State department climate change envoy Todd Stern writes to UN to formally promise to reduce emissions by 17% by 2020
Suzanne Goldenberg, US environment correspondent
guardian.co.uk, Friday 29 January 2010 02.51 GMT
America embraced the accord reached at the Copenhagen climate summit yesterday by formally giving notice to the United Nations that it would reduce greenhouse gas emissions.
The announcement was the second piece of encouraging news from the US in 24 hourson the prospect of reaching a global deal on climate change.
In his state of the union address on Wednesday, Barack Obama promised to keep pushing on his energy and climate change agenda. The intervention could boost the slim prospects of getting Congress to act on climate change - which is widely seen as a precondition for a global deal.
In his letter to the UN, the state department climate change envoy, Todd Stern, said that America could cut carbon emissions by 17% from 2005 levels by 2020.
However, he said, the commitment was contingent on Congress passing climate change legislation.
The letter reaffirms the promise Obama made to the summit last month to cutUS emissions and work for a global climate deal. It says the 2020 commitment was a first step towards cutting America's global warming pollution by 42% in 2030, and by more than 80% by the middle of the century.
"The US submission reflects President Obama's continued commitment to meeting the climate change and clean energy challenge through robust domestic and international action that will strengthen our economy, enhance our national security and protect our environment," Stern wrote.
He said America was acting on the assumption that other countries which signed the accord would take similar action.
"The United States is committed to working with our partners around the world to make the accord operational and to continue the effort to build a strong, effective, science-based, global regime to combat the profound threat of climate change," Stern wrote.
Under the slight, 12-paragraph, accord reached at Copenhagen, industrialised countries and the rapidly emerging economies like India and China were expected to offer formal notification of their plans to act on emissions by January 31.
However, the UN has since indicated that deadline is somewhat elastic, and there are fears that the momentum in the run-up to Copenhagen has fizzled away.

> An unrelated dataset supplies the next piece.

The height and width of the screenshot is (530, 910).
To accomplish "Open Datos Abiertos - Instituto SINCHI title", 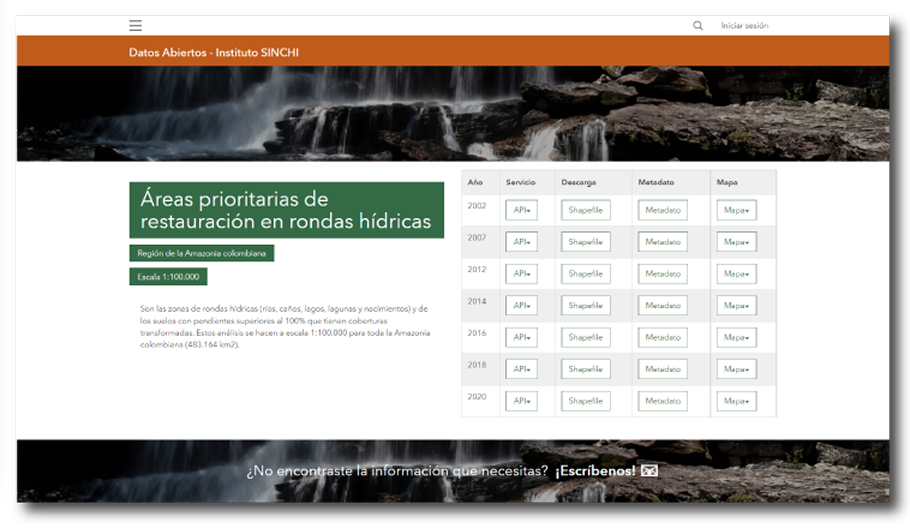I will (x=214, y=52).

Obama offered some sense of movement in his speech, refusing to back down on climate agenda despite running into opposition from Republicans, as well as Democrats from oil and coal states, and the industrial heartland.
He told Congress he would carry on. "I know there have been questions about whether we can afford such changes in a tough economy, and I know that there are those who disagree with the overwhelming scientific evidence on climate change," he said. "But even if you doubt the evidence, providing incentives for energy efficiency and clean energy are the right thing to do for our future. "

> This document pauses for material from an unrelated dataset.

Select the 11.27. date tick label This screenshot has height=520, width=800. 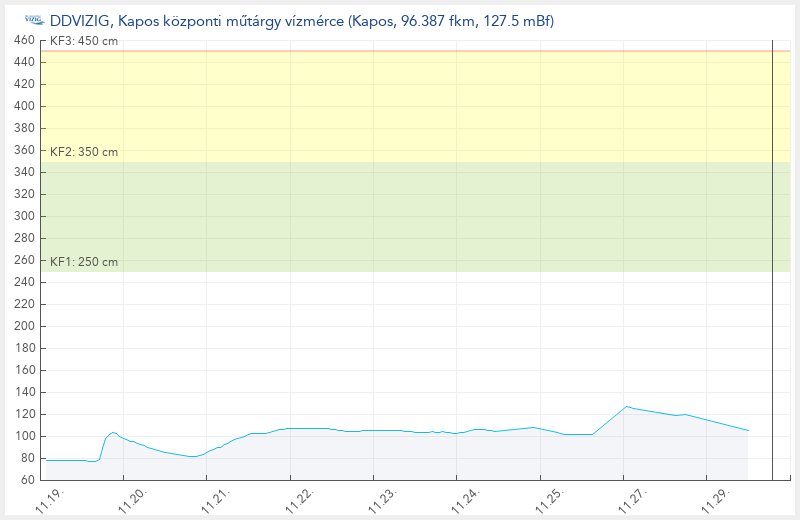pyautogui.click(x=632, y=499)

Obama's new vision for an energy and climate bill, spelled out on Wednesday, do not necessarily align with those of environmental groups or the liberal wing of his own Democratic party. He called for opening up new areas for offshore drilling and building more nuclear power plants.
But his willingness to recommit his administration to the energy agenda could boost the slim prospects of getting a climate change bill out of the Senate this year.
Democrat John Kerry and Republican Lindsey Graham have been lobbying hard among Republicans and conservative Democrats - as well as business leaders - to try and craft a compromise bill.
Obama, in his support for nuclear power and offshore drilling, hit on some of the components Kerry and Graham have been discussing. But several Senators told reporters they still thought it unlikely the Senate would take up energy and climate before the end of 2010.